Data sets can be categorized as two types. One is balanced data set and other is imbalanced dataset, having a balanced dataset is important because, the balance in the dataset improves the accuracy of prediction as the all the classes have same amount of weight, or are present in a balanced amount and none of them are dominating. While handling imbalanced data can be rough sometimes as it makes the whole result faulty, and it reduces the accuracy of prediction with a decent amount. Imbalanced dataset are the data sets in which one class is dominating the other classes. This data set creates a biasness in the prediction which leads to the increase in the direction of wrong predictions hence, reduced accuracy and increased error. So, here are some techniques with which we can detect the more dominant classes.
The first technique is to use Evaluation techniques such that they can detect which of the class is in dominance.

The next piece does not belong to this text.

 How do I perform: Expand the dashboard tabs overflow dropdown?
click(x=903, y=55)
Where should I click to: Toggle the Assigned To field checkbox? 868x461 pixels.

The second technique is to do Resampling. There are two types of sampling. One is under sampling and the other is over sampling. In under-sampling as the name suggests, the class with high number of data points as well as with minimum number of points, from both the classes some data points are collected and then for further modelling a new data set is created. While in over-sampling the rare samples are generated by removing the abundant samples using SMOTE, it is a technique in which the algorithm finds the k nearest neighbor from the points in the data and creates a synthetic data set.
Then there is Balanced Bagging Classifier which is like sklearn but with extra features. There are two special arguments that are provided in a balanced bagging classifier through which we can decide which class needs to be resampled and which class needs replacement.